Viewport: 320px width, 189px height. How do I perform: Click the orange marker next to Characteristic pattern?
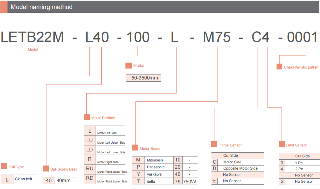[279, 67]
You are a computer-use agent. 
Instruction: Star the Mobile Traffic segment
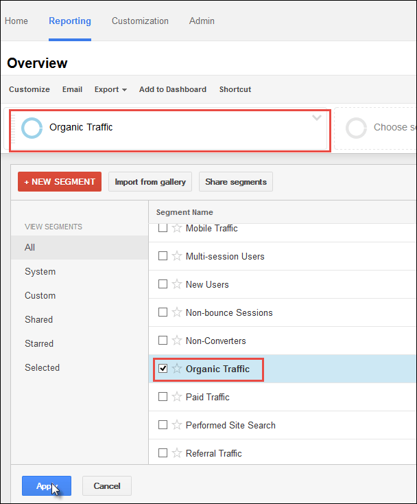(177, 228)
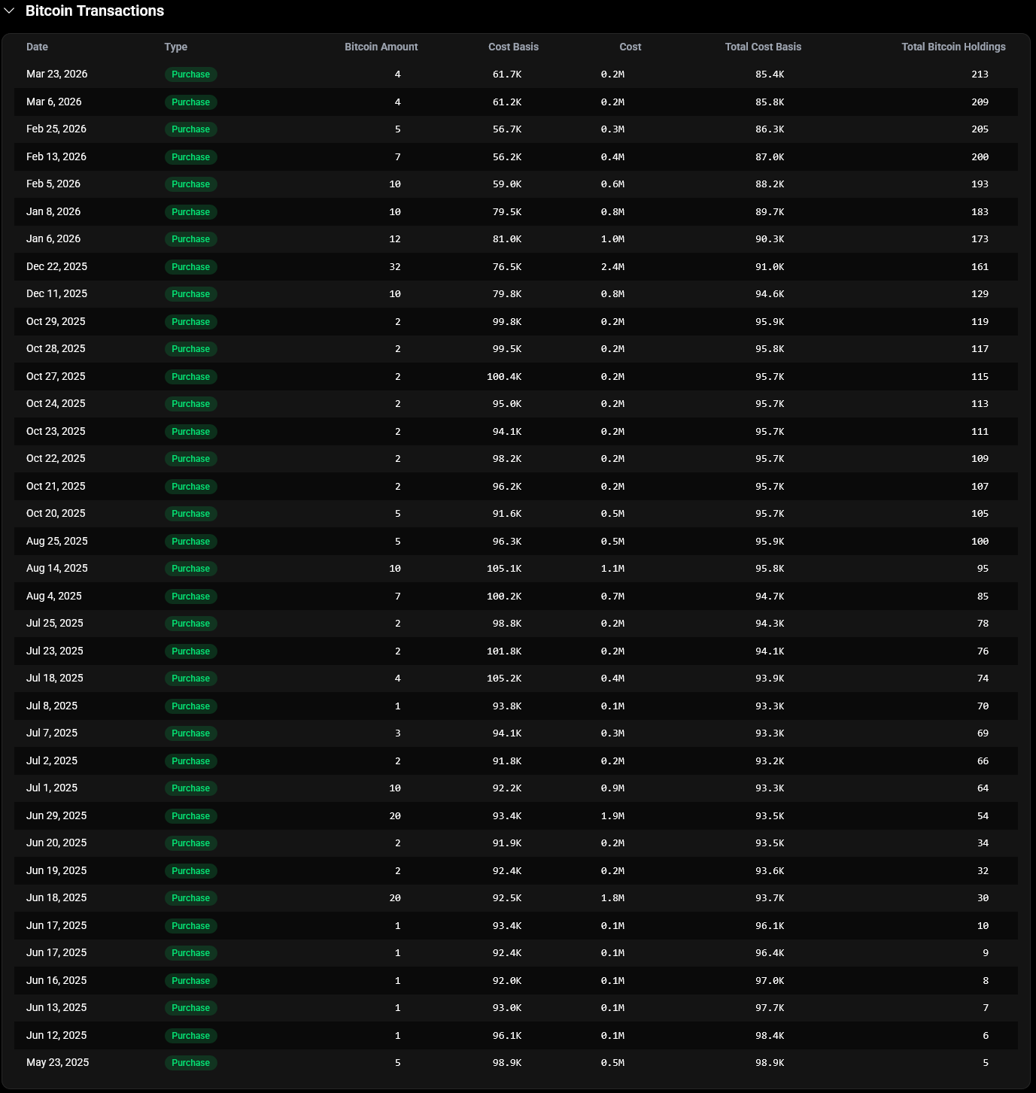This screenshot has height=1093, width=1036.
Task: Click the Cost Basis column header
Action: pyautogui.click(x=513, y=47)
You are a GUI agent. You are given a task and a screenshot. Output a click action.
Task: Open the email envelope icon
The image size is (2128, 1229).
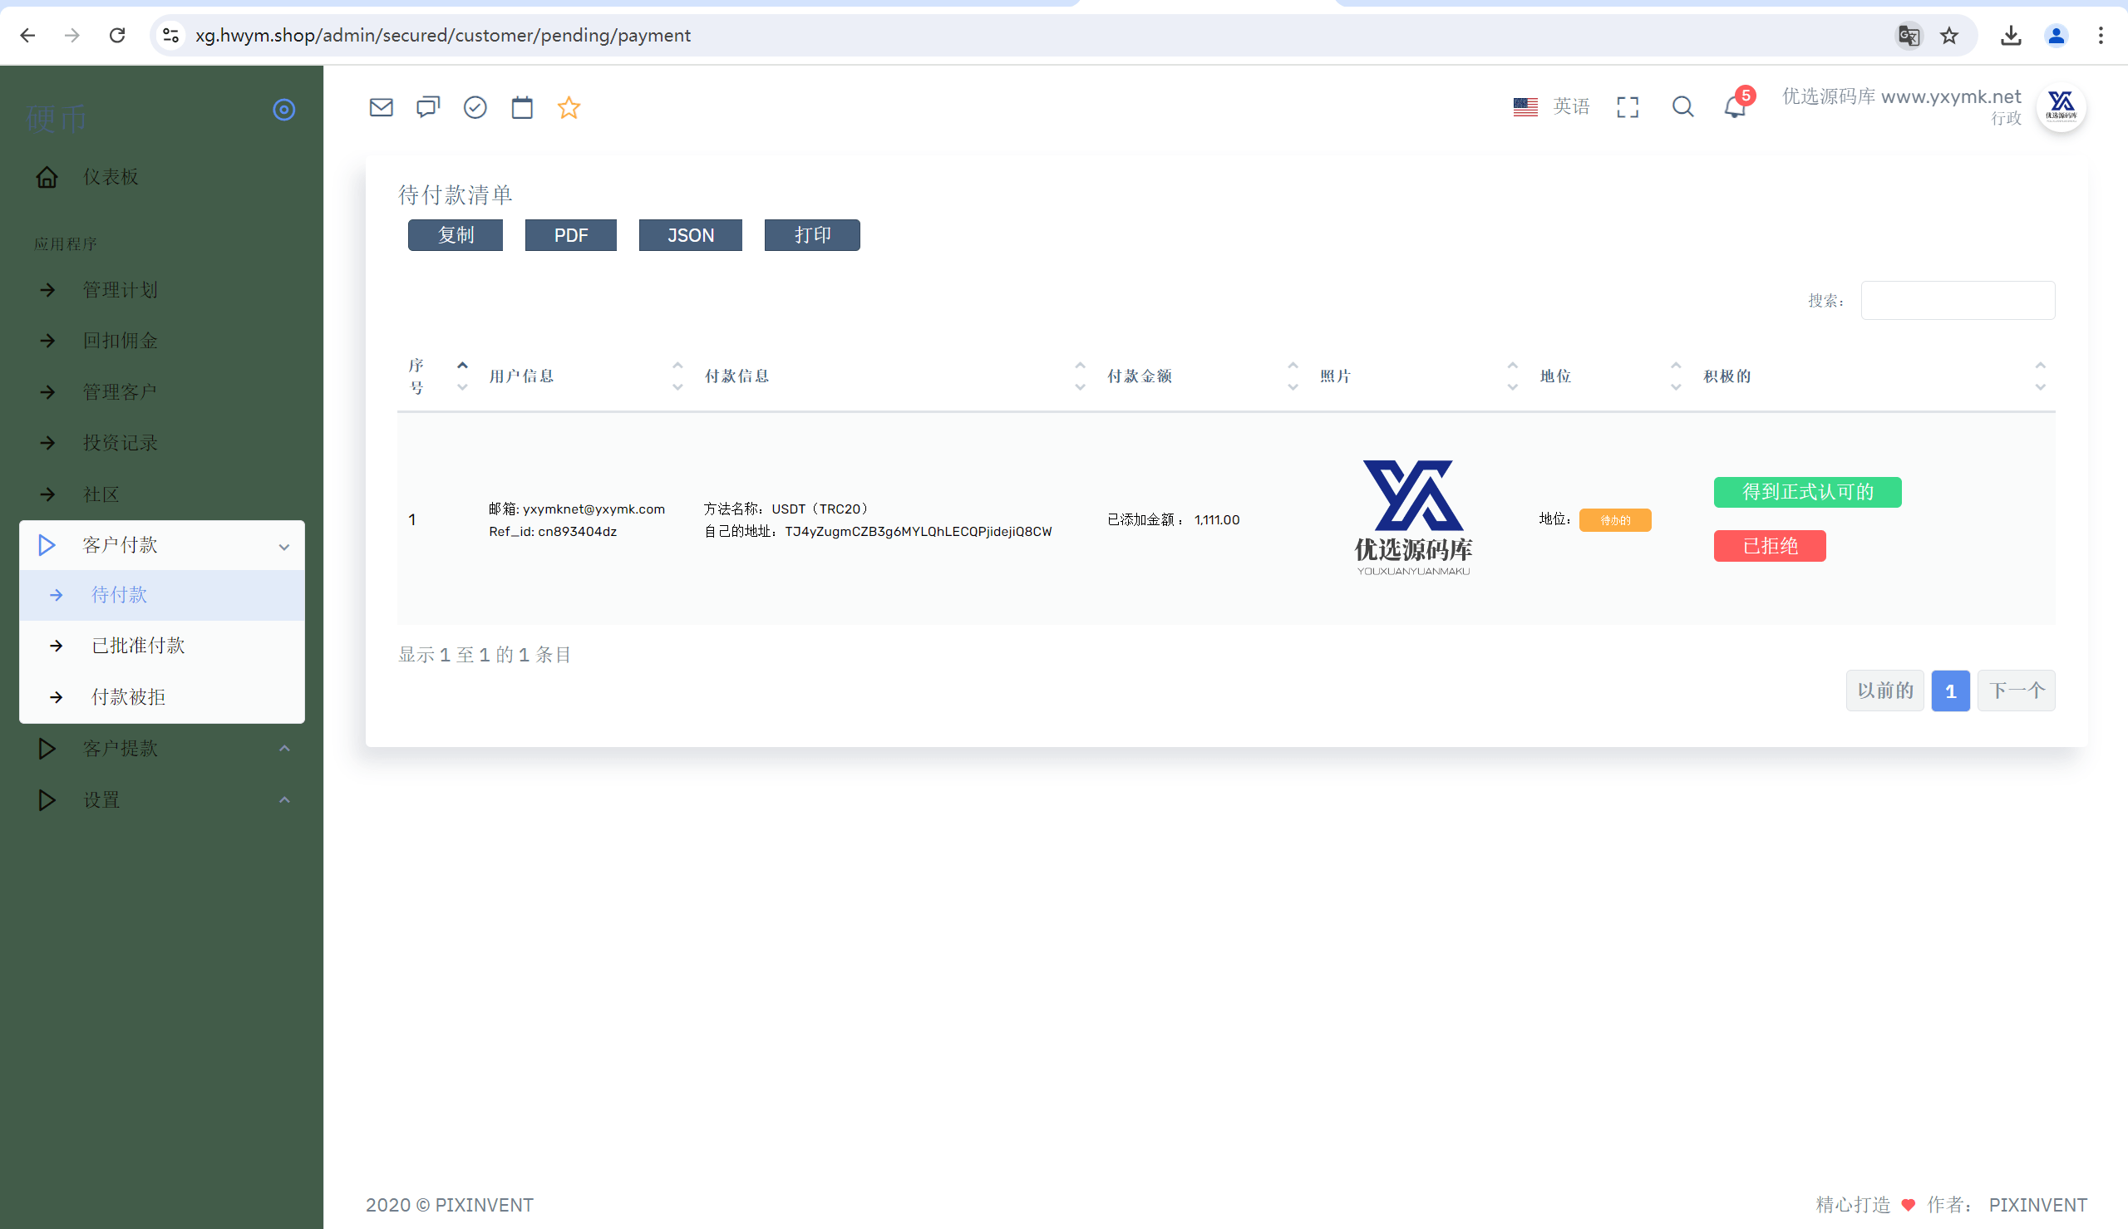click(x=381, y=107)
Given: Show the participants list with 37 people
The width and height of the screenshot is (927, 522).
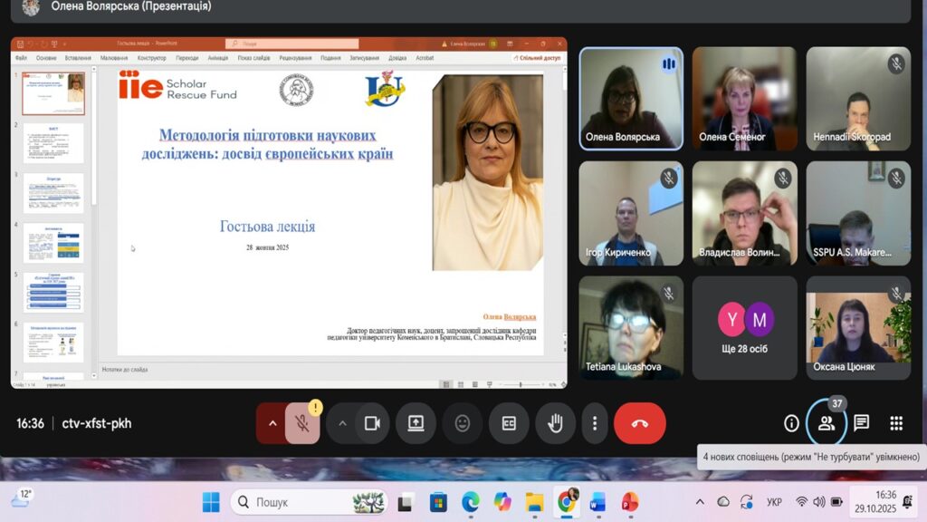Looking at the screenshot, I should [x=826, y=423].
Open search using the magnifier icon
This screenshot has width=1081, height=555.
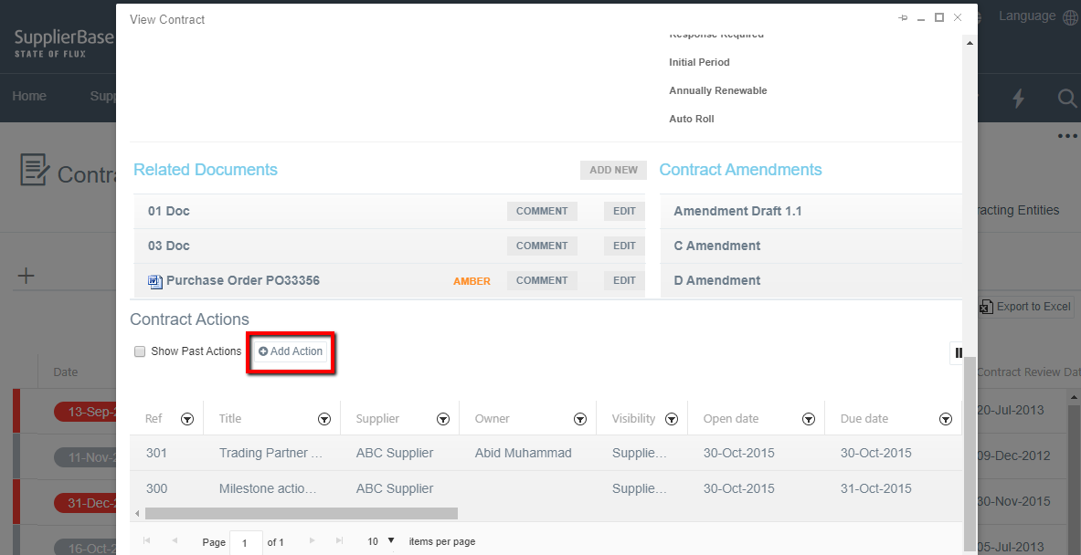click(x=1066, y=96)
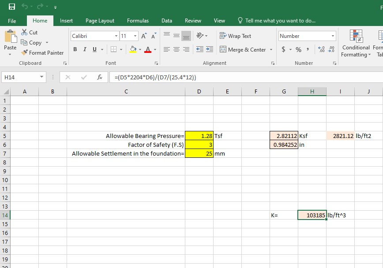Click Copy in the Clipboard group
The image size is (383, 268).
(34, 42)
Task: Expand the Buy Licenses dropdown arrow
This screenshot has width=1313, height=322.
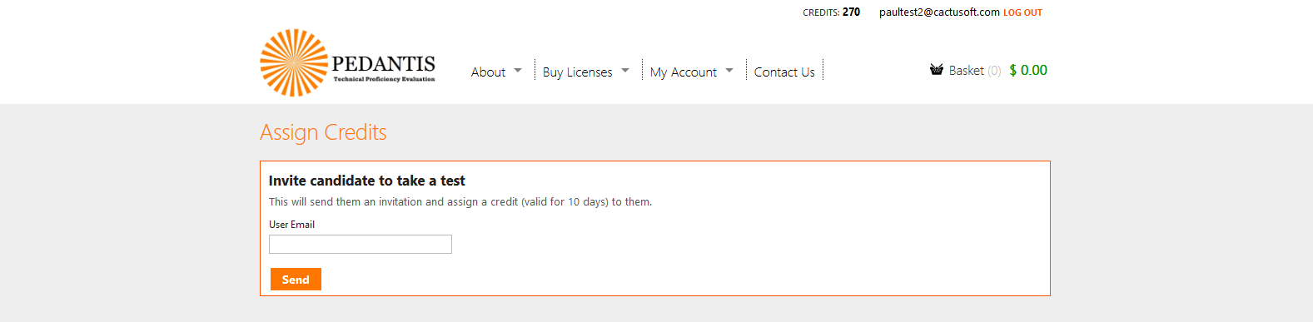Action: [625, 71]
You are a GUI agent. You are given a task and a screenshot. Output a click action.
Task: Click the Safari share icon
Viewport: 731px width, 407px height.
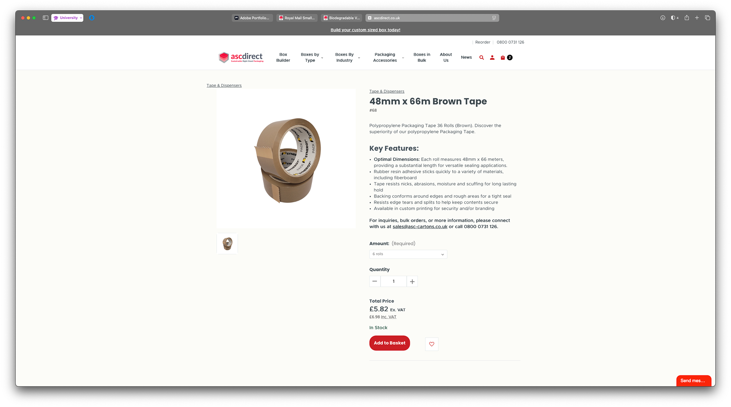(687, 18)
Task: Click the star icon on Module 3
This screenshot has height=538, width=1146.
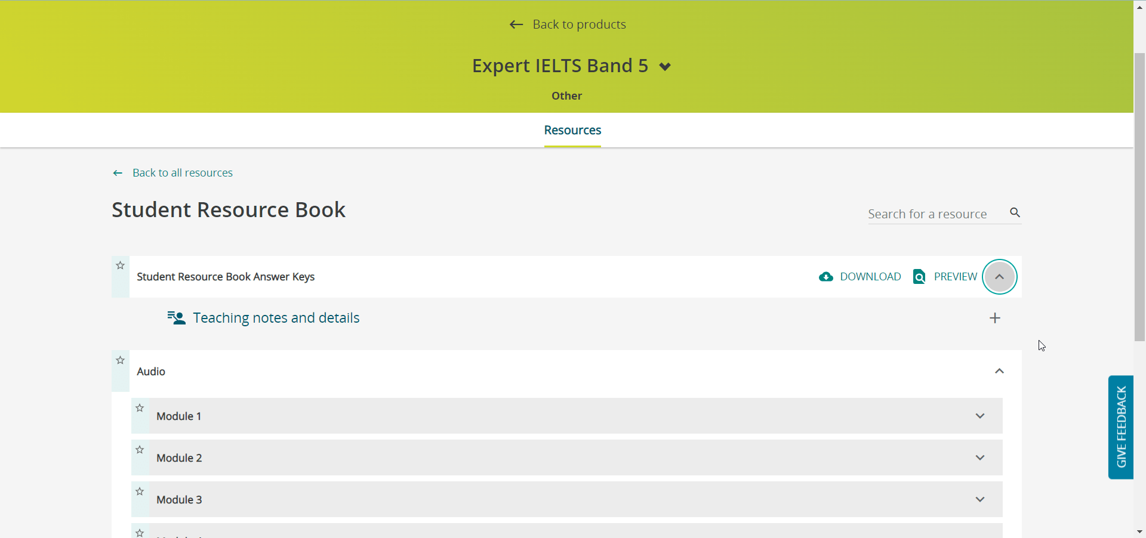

^^^^^^^^^^^^^^^^

Reproduce everything from the line containing "Open search using the magnifier icon" down to the final line, both included, character for character, and leave the pictures out.

• _Completed exercise_
Open search using the magnifier icon
This screenshot has width=1081, height=555.
click(x=1066, y=96)
Click Copy in the Clipboard group
The image size is (383, 268).
(34, 42)
Task: Expand the Buy Licenses dropdown arrow
This screenshot has width=1313, height=322.
Action: [625, 71]
You are a GUI agent. You are given a task and a screenshot. Output a click action.
Task: Click the Safari share icon
Viewport: 731px width, 407px height.
(687, 18)
Task: Click the star icon on Module 3
This screenshot has height=538, width=1146.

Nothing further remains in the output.